• [Task 1]:
Transcribe the passage from the dating forum thread starting at "Looks like Shaggy" and ending at "me cheating ....".
• [Task 2]:
Pick up the dating forum thread where it stops and write how it continues.

Like the most basic and probably most effective dating advice I could ever offer anyone is "don't be this guy, ever". I'm mostly posting this in here because that thread is locked, it's salient to the kind of conversation that goes on in here, and I expect (naively hope??) the thread will move on quickly enough that we don't fixate on the guy.

How Naughties.

Looks like Shaggy is still relevant
 
Nov 17, 2017
12,864
So question about a coworker I mentioned here earlier. The one I ran into at a club and ended up making out with. Well, she's out of town for a couple weeks but wants to get together when she gets back. The timeframe is loose but I wonder if I should try and have a brief text conversation with her just to keep things rolling? I've done this before with actual dating but the circumstances of this are a bit different that I'm not entirely sure if that's the move.

www.resetera.com

So my Girl caught me cheating ....

Yea I’m a piece of crap I know. I give her the keys to my place and what does she do?? Go on my computer logs onto my Facebook and reads all my messages. All of them. So yea she’s seen all the nasty convos and pics I’ve been having with other women throughout the years. All my hook up dates ect...

Like the most basic and probably most effective dating advice I could ever offer anyone is "don't be this guy, ever". I'm mostly posting this in here because that thread is locked, it's salient to the kind of conversation that goes on in here, and I expect (naively hope??) the thread will move on quickly enough that we don't fixate on the guy.
Oh that thread lol. That seems less dating advice and more "don't be a scumbag" advice. Clearly he had no problem finding partners of whatever kind he wanted.
 

Lumination

Member
Oct 26, 2017
12,574
Been getting some matches, but not many bites I'm interested in. Considering taking a pause just because do I really want to be dating or risk hurting my chances matching with people during the whole covid stuff? Probably just take a breather for a few weeks lol.
 
Nov 17, 2017
12,864
Been getting some matches, but not many bites I'm interested in. Considering taking a pause just because do I really want to be dating or risk hurting my chances matching with people during the whole covid stuff? Probably just take a breather for a few weeks lol.
Coronavirus is cancelling dates now. I had a similar thought but it was more about where we would go. Doesn't seem like the best time to be going out to restaurants, bars, venues, etc.

• [Data]:
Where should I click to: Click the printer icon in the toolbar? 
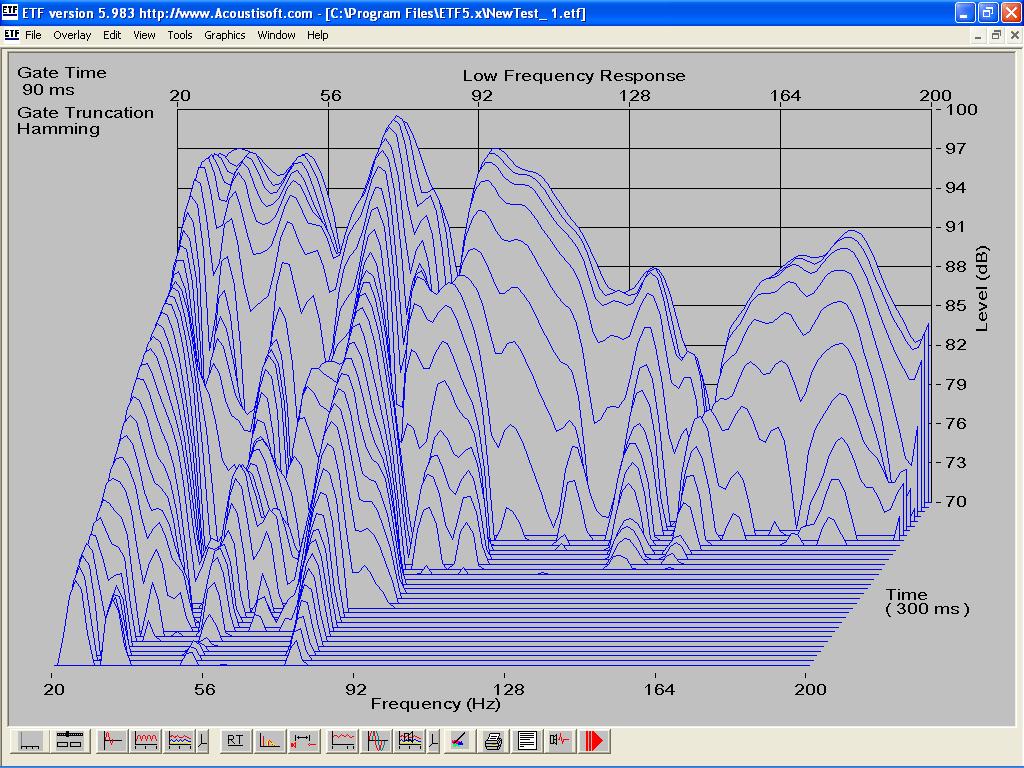(x=493, y=741)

• [Expected answer 1]:
Looks like Shaggy is still relevant
 
Nov 17, 2017
12,864
So question about a coworker I mentioned here earlier. The one I ran into at a club and ended up making out with. Well, she's out of town for a couple weeks but wants to get together when she gets back. The timeframe is loose but I wonder if I should try and have a brief text conversation with her just to keep things rolling? I've done this before with actual dating but the circumstances of this are a bit different that I'm not entirely sure if that's the move.

www.resetera.com

So my Girl caught me cheating ....

• [Expected answer 2]:
 

Deleted member 48897

User requested account closure
Banned
Oct 22, 2018
13,623
Oh that thread lol. That seems less dating advice and more "don't be a scumbag" advice. Clearly he had no problem finding partners of whatever kind he wanted.

I was thinking more the other threads that were brought up. But when you're privileging the voices of other men telling you what they think women want over what women say they think they want, well, outcomes like this usually wind up being the end result because nobody ends up being satisfied -- and the couple's social dynamic is such that if any sexual dysfunction is actually brought up, it gets dismissed. Like, I think on some level of course the dude was cheating, because his girlfriend and he were having an unfulfilling sexual dynamic, because they weren't comfortable actually discussing their wants/needs.
 

a916

Member
Oct 25, 2017
8,930
Been getting some matches, but not many bites I'm interested in. Considering taking a pause just because do I really want to be dating or risk hurting my chances matching with people during the whole covid stuff? Probably just take a breather for a few weeks lol.

I'm not sure if it factors in on the app, but yeah, sometimes I just don't open it for weeks to take a break, can you just leave it there and have it not affect your chances?
 

Lumination

Member
Oct 26, 2017
12,574
I'm not sure if it factors in on the app, but yeah, sometimes I just don't open it for weeks to take a break, can you just leave it there and have it not affect your chances?
Oh yeah, I was just going to leave it there. I just meant that if you match with someone and it fizzles out, you won't get to rematch them. It hardly matters, but just a thought about how I didn't wanna burn my matches on convos that will most likely fizzle due to not wanting to go out lol.